UniTrack: Differentiable Graph Representation Learning for Multi-Object Tracking
Bishoy Galoaa, Xiangyu Bai, Utsav Nandi, Sai Siddhartha Vivek Dhir Rangoju, Somaieh Amraee, Sarah Ostadabbas
TL;DR
UniTrack addresses persistent identity maintenance in multi-object tracking by introducing a differentiable graph-theoretic loss that jointly optimizes detection accuracy, identity preservation, and spatiotemporal coherence. Casting MOT as a sliding-window flow optimization over a graph with balance variables and flow conservation, it introduces adaptive Laplacian-based weighting to balance spatial and temporal terms.
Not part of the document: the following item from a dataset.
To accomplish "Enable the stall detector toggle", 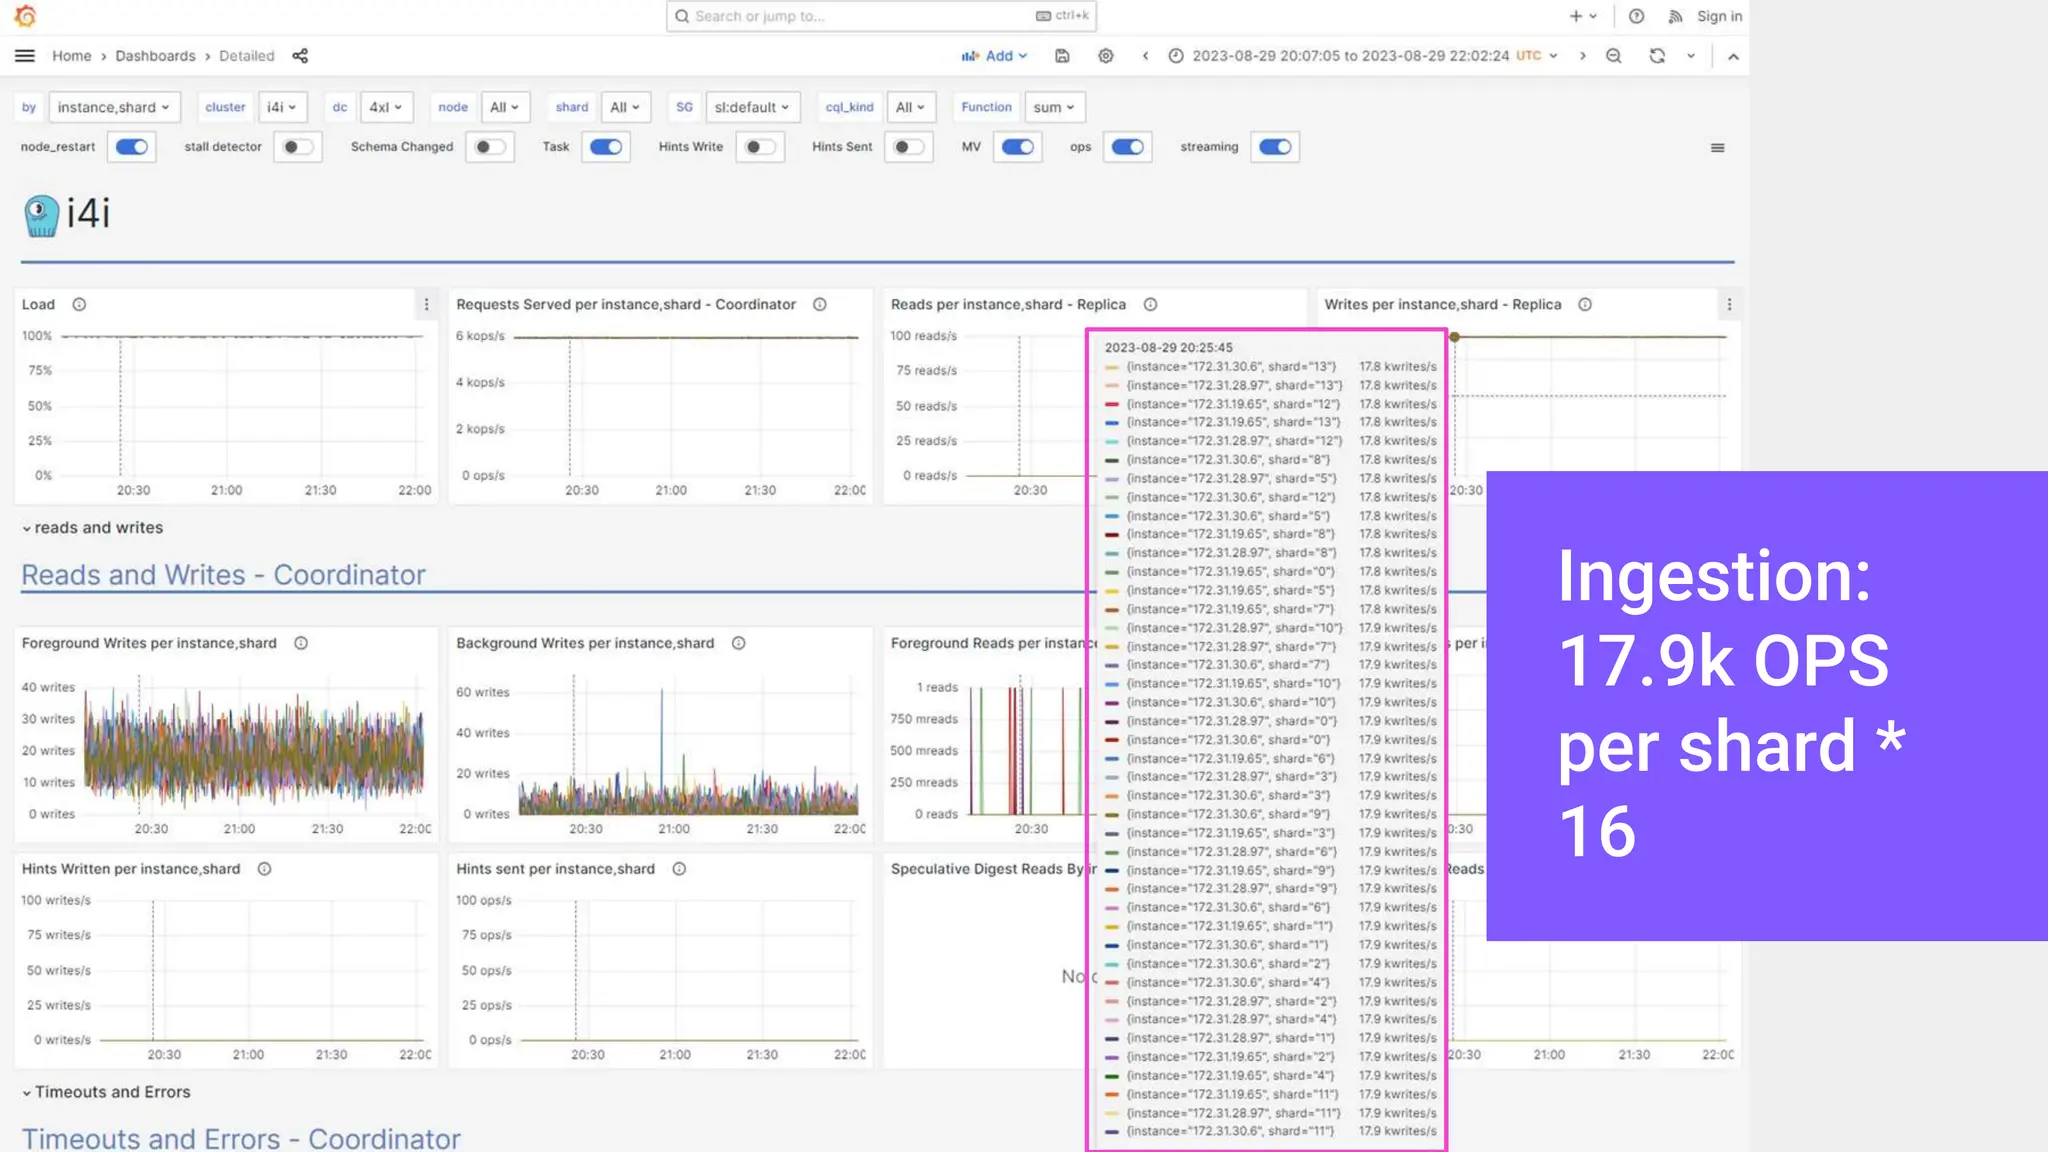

The universal loss can be plugged into existing MOT systems without architectural changes, delivering consistent improvements across TrackFormer, MOTR, FairMOT, ByteTrack, GTR, and MOTE on MOT17, MOT20, SportsMOT, and DanceTrack, including substantial reductions in ID switches and gains in IDF1/HOTA. The work provides theoretical convergence guarantees and analyzes frame-rate robustness, while noting training-time overhead (~5% memory) and a current single-camera focus as future directions toward multi-camera tracking.
Abstract
We present UniTrack, a plug-and-play graph-theoretic loss function designed to significantly enhance multi-object tracking (MOT) performance by directly optimizing tracking-specific objectives through unified differentiable learning. Unlike prior graph-based MOT methods that redesign tracking architectures, UniTrack provides a universal training objective that integrates detection accuracy, identity preservation, and spatiotemporal consistency into a single end-to-end trainable loss function, enabling seamless integration with existing MOT systems without architectural modifications. Through differentiable graph representation learning, UniTrack enables networks to learn holistic representations of motion continuity and identity relationships across frames. We validate UniTrack across diverse tracking models and multiple challenging benchmarks, demonstrating consistent improvements across all tested architectures and datasets including Trackformer, MOTR, FairMOT, ByteTrack, GTR, and MOTE. Extensive evaluations show up to 53\% reduction in identity switches and 12\% IDF1 improvements across challenging benchmarks, with GTR achieving peak performance gains of 9.7\% MOTA on SportsMOT.